No Other Land film dokumenter yang diproduksi secara mandiri memenangkan Oscar untuk kategori Best Documentary Feature tahun ini. Film yang dibuat kolektif oleh warga Palestina-Israel ini mengalahkan film lain seperti Black Box Diaries, Porcelain War, dan Sugarcane.
No Other Land mengisahkan tentang pengusiran paksa komunitas Palestina di Masafer Yatta, wilayah yang terletak di Tepi Barat yang diduduki Israel, yang difilmkan oleh Basel Adra aktivis Palestina.
Film ini mengangkat kisah Adra yang beraliansi dengan seorang jurnalis dari Israel, untuk melawan kekejaman yang dialami komunitasnya.
No Other Land pertama kali diputar di Festival Film Berlin tahun lalu, di mana film ini memenangkan penghargaan dokumenter Berlinale. Dibuat antara tahun 2019 dan 2023, film ini menyoroti pengusiran sistematis orang Palestina dari rumah mereka di Masafer Yatta.
Saat menerima penghargaan tersebut, para pembuat film mengucapkan terima kasih kepada Academy. Kemudian Basel Adra co-director mengatakan bahwa ia baru saja menjadi seorang ayah dan berharap kehidupan putrinya tidak akan seperti kehidupannya yang selalu takut akan kekerasan, pembongkaran rumah, dan pengusiran paksa di Tepi Barat.
Adra melanjutkan dengan mengatakan bahwa filmnya mencerminkan realitas keras yang telah dialami oleh rakyat Palestina selama bertahun-tahun.
“Saat kami menyerukan dunia untuk mengambil tindakan serius untuk menghentikan ketidakadilan dan menghentikan pembersihan etnis terhadap rakyat Palestina,” katanya.

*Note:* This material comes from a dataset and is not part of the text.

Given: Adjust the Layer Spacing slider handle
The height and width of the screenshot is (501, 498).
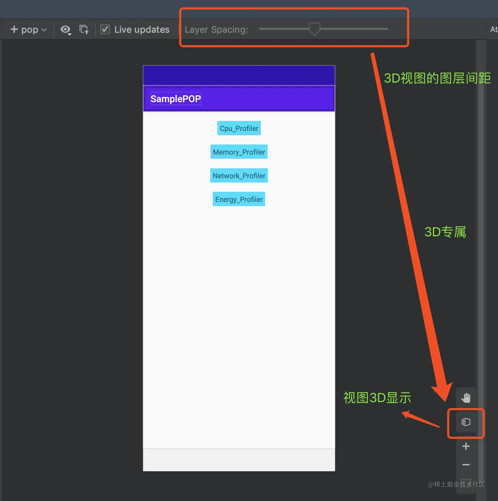Looking at the screenshot, I should (x=314, y=29).
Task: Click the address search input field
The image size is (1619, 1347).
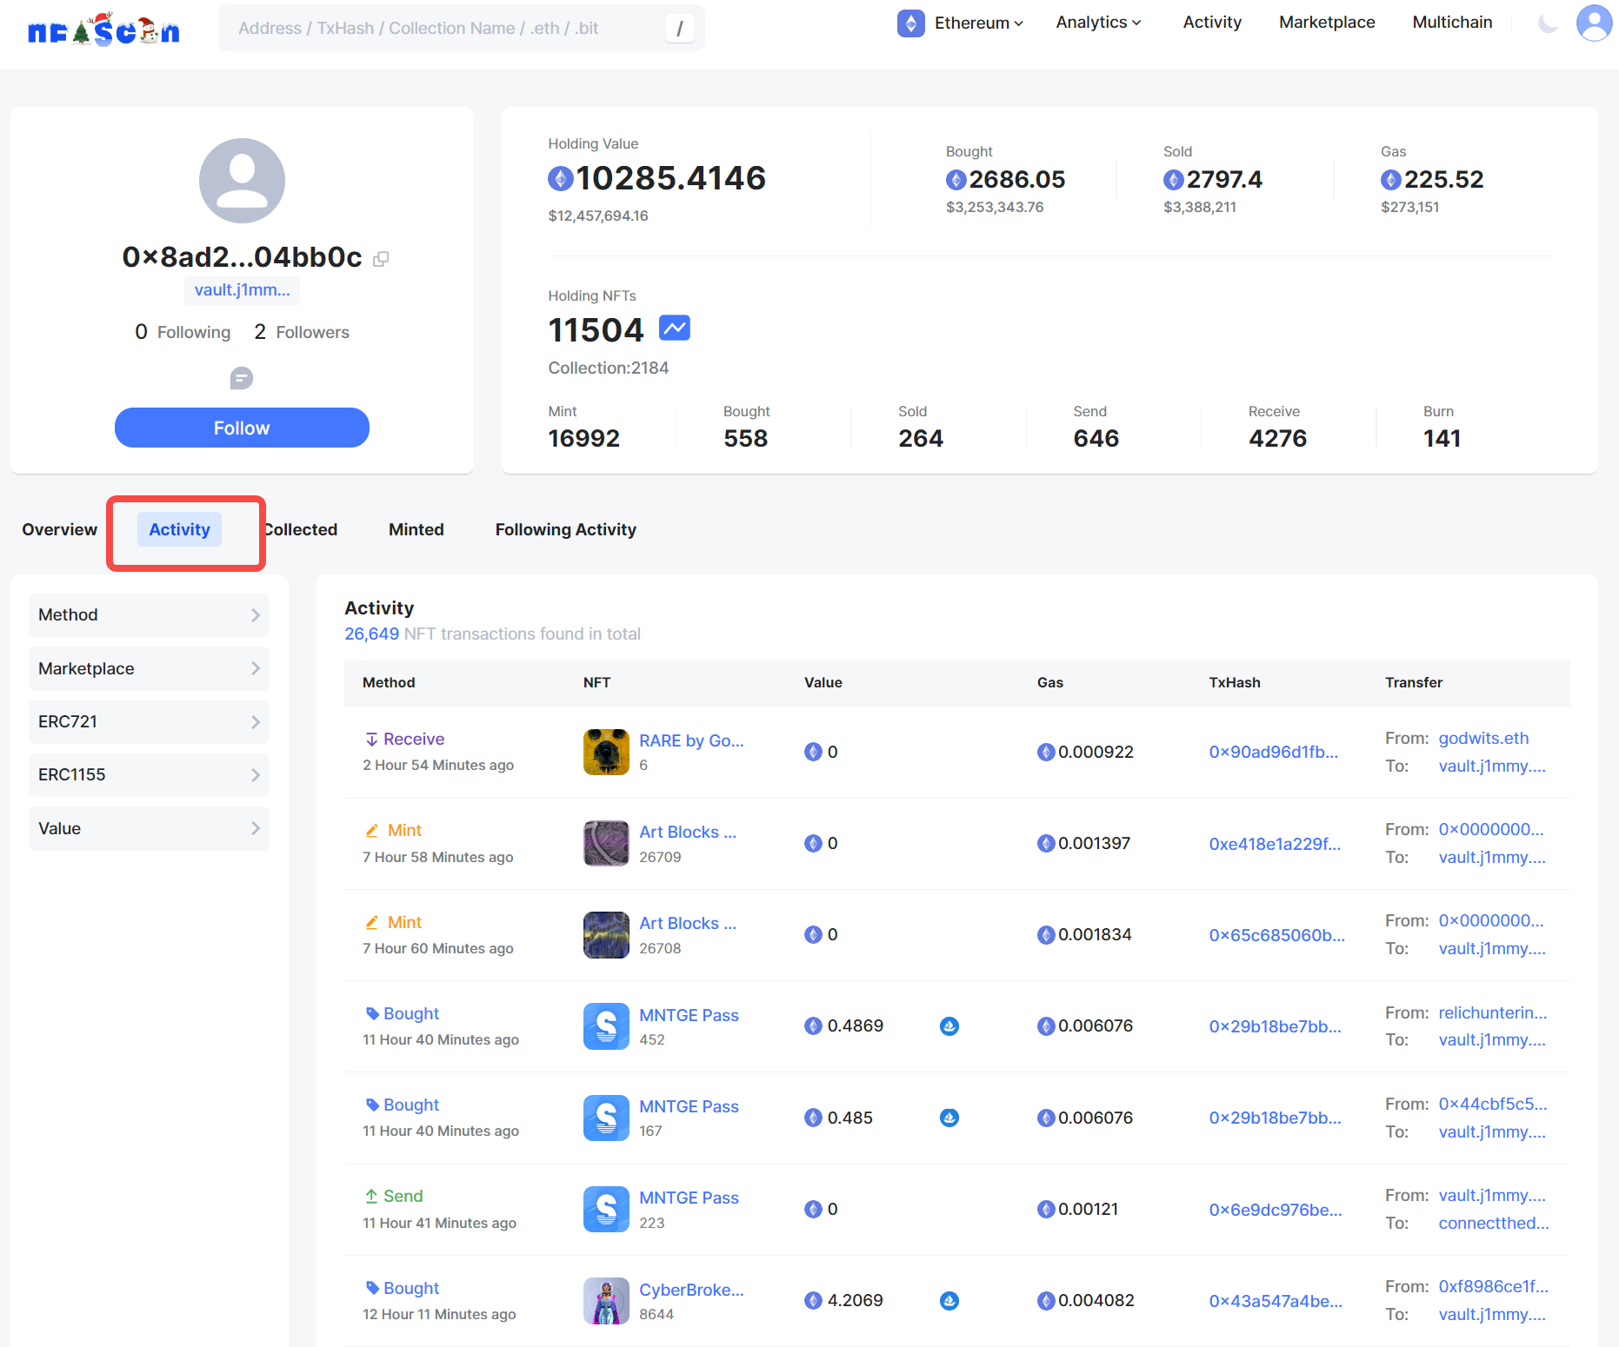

Yuval Abraham co-director kemudian berbicara, menyatakan bahwa film ini dibuat bersama oleh orang Palestina dan Israel karena suaranya akan lebih kuat.
“Bersama, suara kami lebih kuat. Kami melihat bahwa kehancuran Gaza dan rakyatnya yang mengerikan harus dihentikan,” kata Yuval.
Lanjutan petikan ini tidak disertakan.